The issue I take with this narrative is that as a Type-2 diabetic, I was prescribed Ozempic not because my blood sugar was out of control (it was not), but because my doctor wanted me to lose weight. This is the case for many Type-2 diabetics, whose doctors feel that weight control is critical to long-term good outcomes. And for things like kidney health and heart disease. It feels insane to me that the people who “deserve” Ozempic are the diabetics because they “need it” for their sugar control while totally ignoring the fact that those very same diabetics are likely getting prescribed Ozempic for the very same reasons as the people who “don’t need it,” namely: weight loss. I actually don’t think that we should be creating classes of deserving and underserving with respect to medication. Particularly when those judgements are based on exterior things, like fame, wealth, privilege, or access.
When Mindy Kaling came under attack for taking Ozempic because why couldn’t she just exercise and diet and get surgery, etc., I marveled at the fact that people were viscerally upset that a person had gone to her doctor with a concern and had come up with a plan to address that concern. I think people seem to believe that weight loss is somehow cosmetic if one has enough money. And that it being cosmetic is somehow utterly decoupled from it also being a medical outcome. It just boggles the mind. The other thing is that when there came to be reports that going off Ozempic causes one to regain all of the weight one lost, people began to use this as a snide dunk. Like, “Just wait until they go off the drug and regain all that weight!” As though someone’s body reverting to a condition that they previously worked with a doctor to change, reverting, in essence, to their unmodified natural form, is somehow a punishment.
I am trying to understand how we as a society want to punish people for changing their bodies by wishing for them to be imprisoned in the body they tried to change, because that will show them.

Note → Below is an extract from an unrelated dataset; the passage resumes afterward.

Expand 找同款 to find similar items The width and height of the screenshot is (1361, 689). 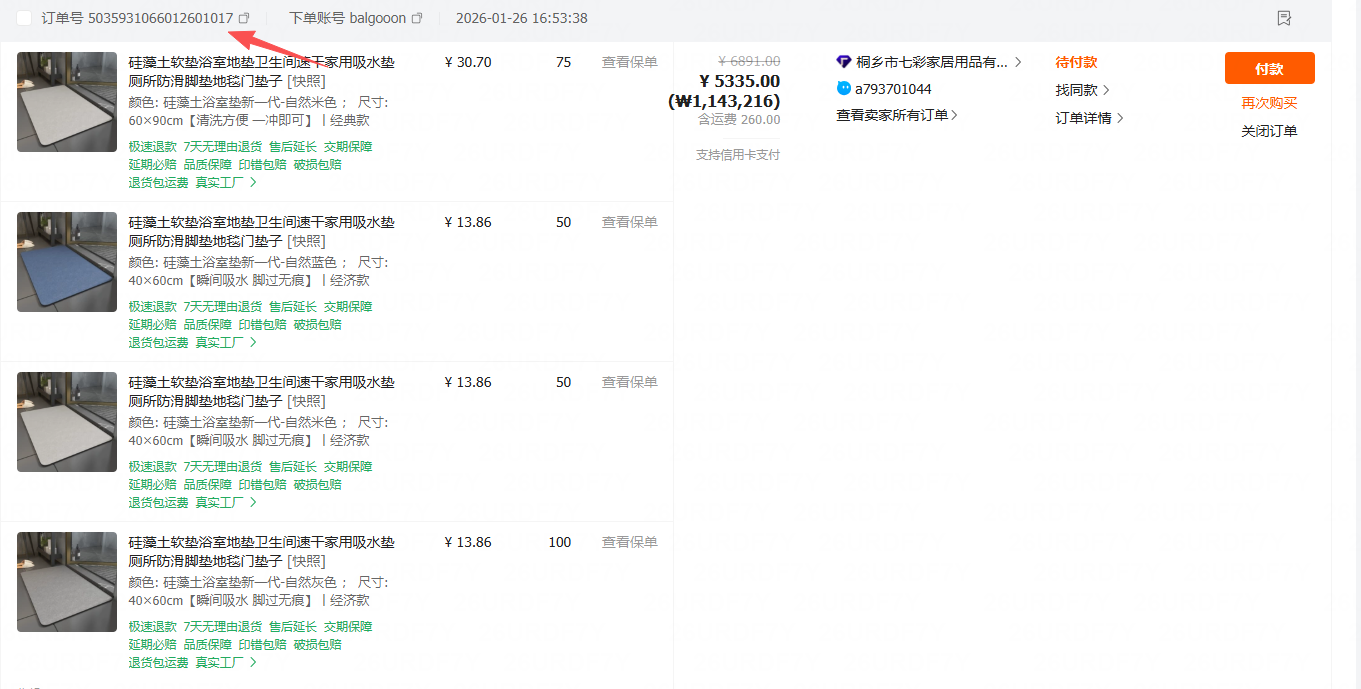tap(1082, 90)
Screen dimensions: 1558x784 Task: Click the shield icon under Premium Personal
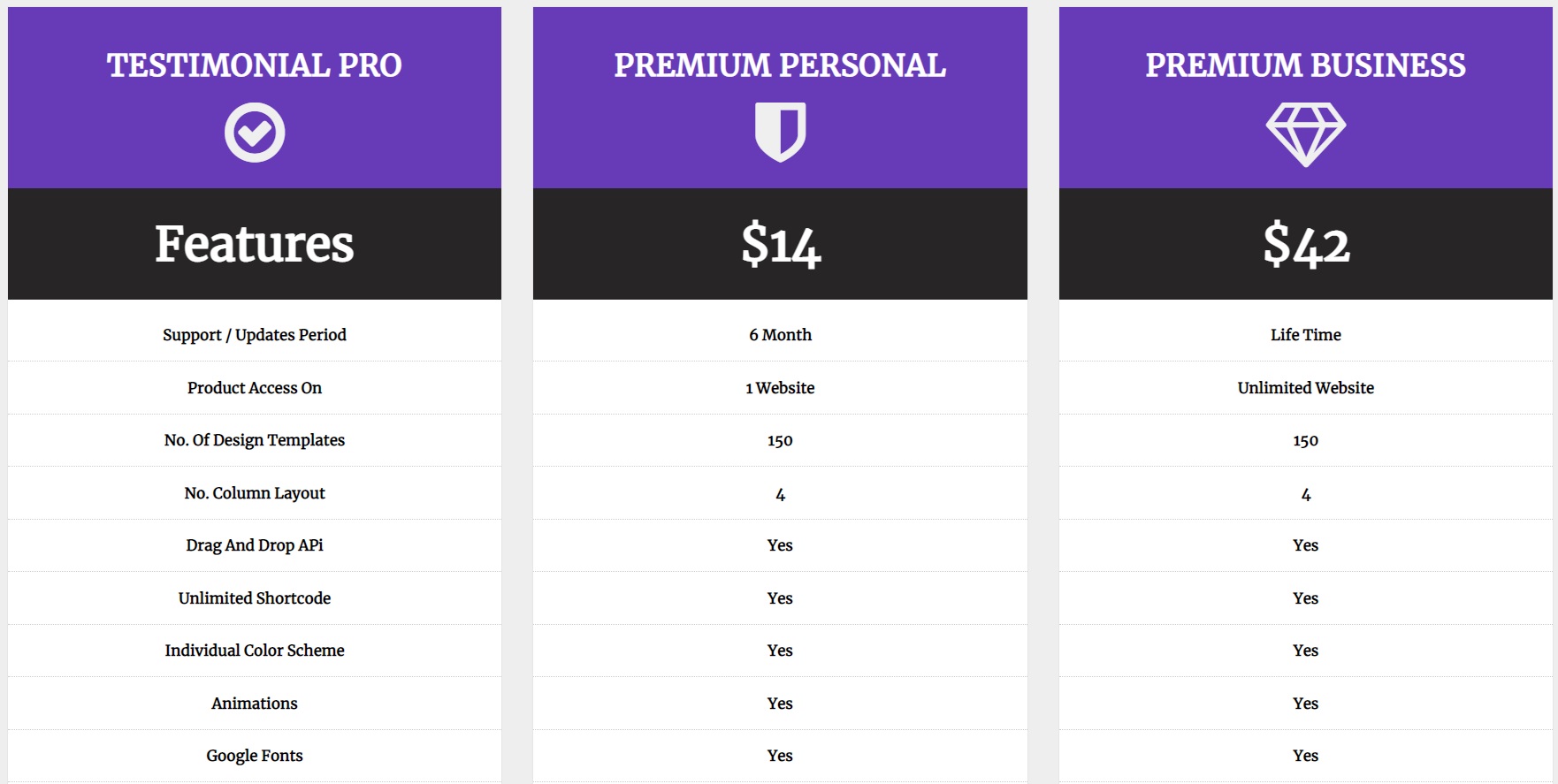[780, 133]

Let me try to explain it better: when a person who took Ozempic to lose weight and the public thinks they don’t deserve the medicine, there is a route to criticizing that person because they should just love themselves. And so the public begins to wish for them to return back to their original body, at which time, they point and jeer and, say look! see! You should have stayed fat and now you’re fat again! hahaha! It’s essentially using a person’s body as a punishment for not loving their body. It’s so carceral and insane that I can barely wrap my head around it.
I have talked enough about this. I do not want to talk about it anymore, and I already told an editor that I wouldn’t write about it, so I won’t. But you people need to release the cops in your minds.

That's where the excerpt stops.